Ближе к вечеру, когда я вся уже измаялась, а сторож наотрез отказался идти на контакт, в дом ввалились три “кумушки”. Дамы пенсионного возраста в цветастых юбках, длинных шубах, и взглядами мясников-потрошителей. Их-то кормили получше меня, даже щеки умудрились отъесть. Совсем мне эти дамочки не понравились, хотя бы потому, что от них пахло горячим хлебом, а есть хотелось так сильно, что готова была и на них накинуться.
– Иди отсюда, девку приказано к церемонии готовить, – зыркнула одна из них на лысого, и тот быстро ретировался.
Эти хищницы быстро окружили меня, оттеснив в дальний угол. Стали щипать мои руки, осматривать со всех сторон, а я безуспешно отбивалась, получая нагоняй от старшей, в этой компашке.
– Тощая, – скривилась дама в красном платке, – и чем она ему понравилась. – Фыркнула, посмотрев на меня свысока.

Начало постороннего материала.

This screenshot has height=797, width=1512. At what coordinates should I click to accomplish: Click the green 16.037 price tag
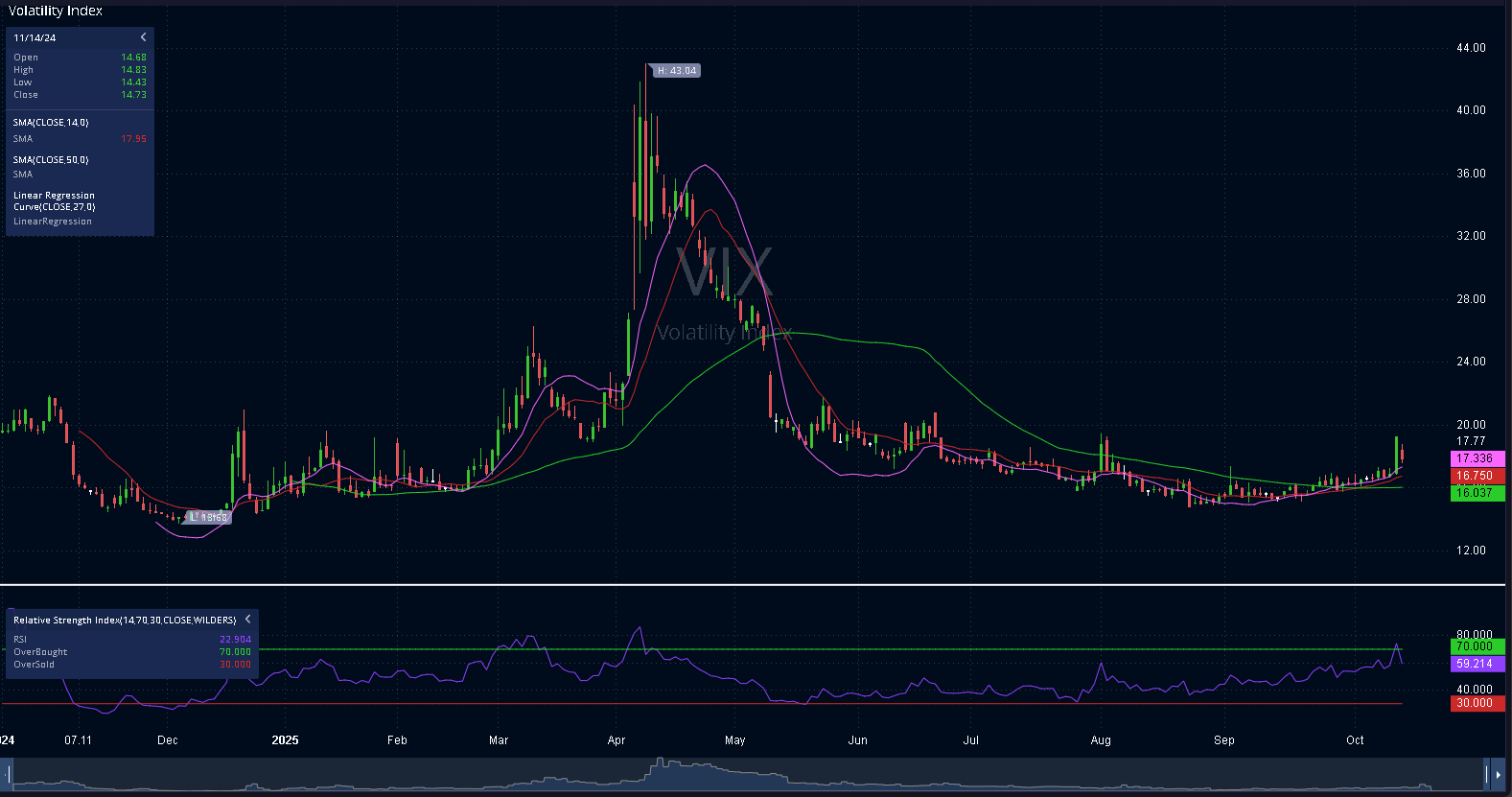(x=1477, y=493)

– Кому ему? – Попыталась узнать о женихе больше, но мой голос не был услышан.
– Да и пусть, – отмахнулась другая, – главное слово пусть держит, мы без его помощи помрем.

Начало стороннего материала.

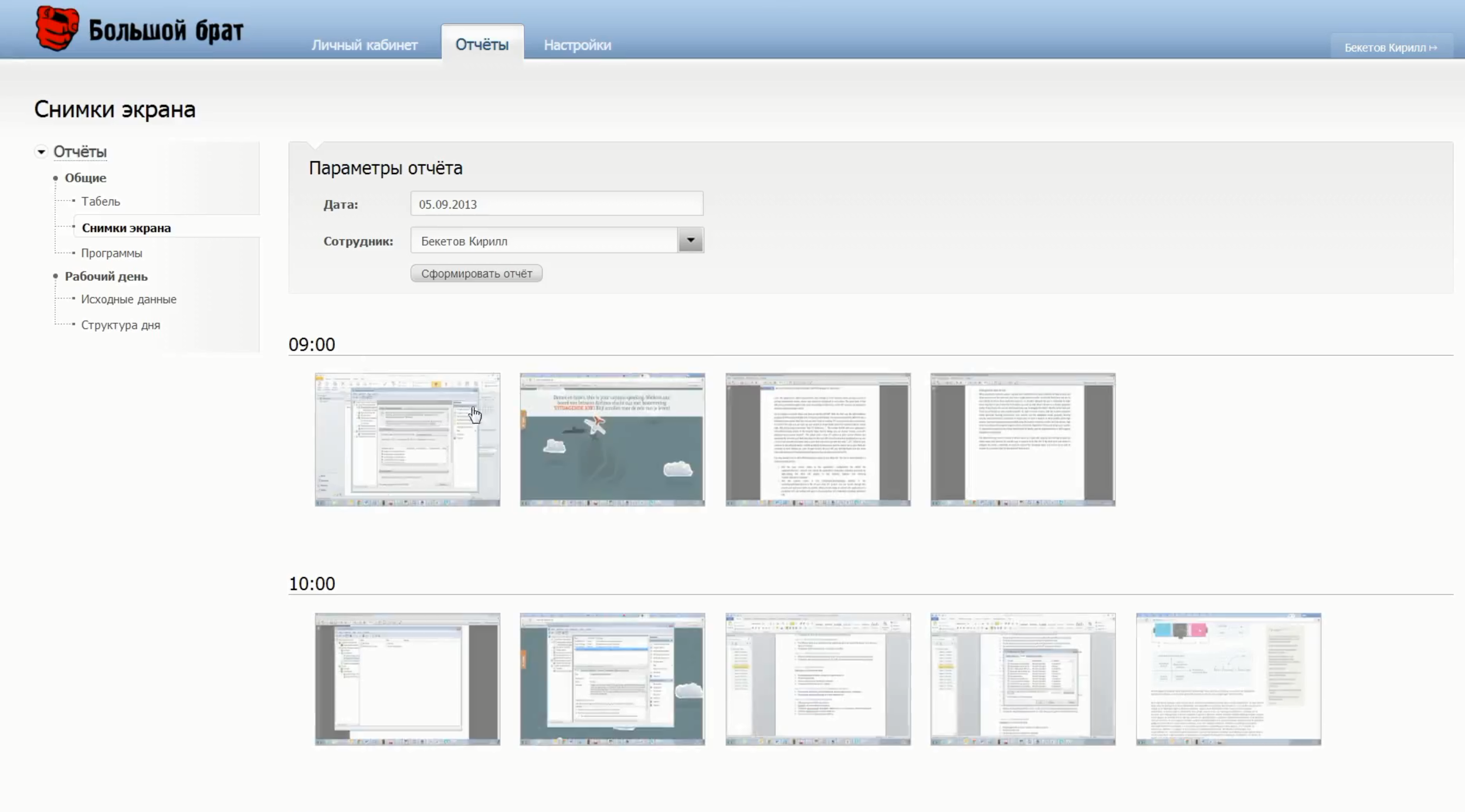The height and width of the screenshot is (812, 1465).
Task: Open the Сотрудник dropdown arrow
Action: (690, 240)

– Так-так-так, – мысленно потирала ручонки, – становится все интереснее.
Жених Лине, судя по разговорам, не простой человек, девушку замуж берет, а сельчанам взамен пообещал, что-то очень важное. А в таких условиях это могла быть еда, защита или скот.

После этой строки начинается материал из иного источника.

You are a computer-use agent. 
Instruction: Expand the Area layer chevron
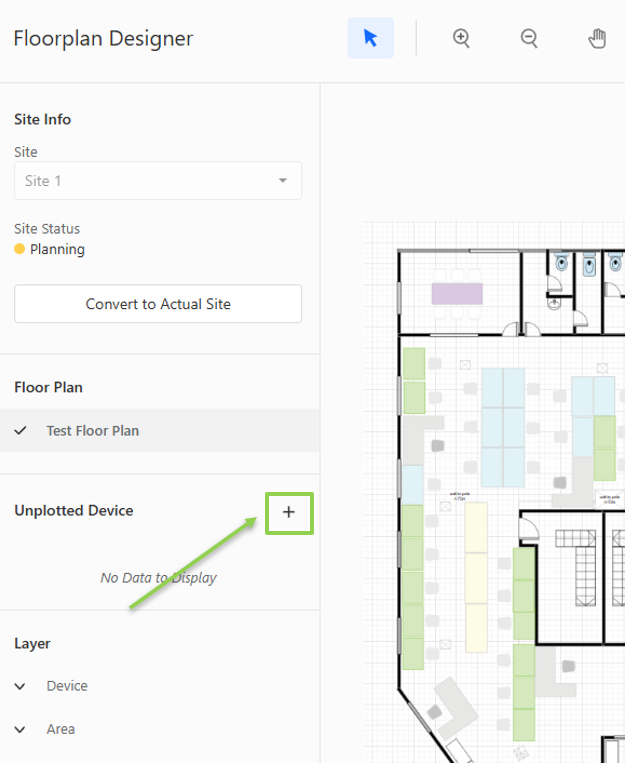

– Тьфу ты. – Третья натурально сплюнула на пол, теперь становилось понятно, отчего он такой грязный. – Чего раскудахтались? Шевелитесь, глава сказал привести девку в порядок, чтоб женишок не передумал, беритесь за дело.
Если бы я знала, что со мной будут делать эти женщины, не стала бы убегать от медведя.
Глава 5
Женщины были серьезно настроены, сделать из меня окончательный и безвозвратный труп. Подхватили под руки и поволокли за ту самую шторку. Против трех сильных и властных женщин мои трепыхания были бессмысленны. Слушать протесты никто не стал, выдали знатного подзатыльника и велели помалкивать, пригрозив внушительным кулаком.
Я бы и рада, но как терпеть ледяную воду молча, которой облили с головы до ног, понятия не имела. Процедуру повторили несколько раз, натирая меня какими-то сухими пучками трав, прямо поверх ночной рубашки. Конечно, если они всегда так купались, то не удивительно, что пахли не особо приятно. Стоило серьезно поговорить с главой поселения о нормах гигиены.
Ночнушку с меня не сняли, но попытки стереть мою кожу до костей не прекращали. Дамочки с неистовым рвением и всей своей нечеловеческой мощью превращали меня в фарш, явно перепутав процесс сборов невесты с приготовлением пельменей.
– Не дергайся, – пока двое держали меня, третья втирая какую-то жижу в лицо, – для общего блага стараемся. – И тут же вылила очередную порцию бодрящей воды.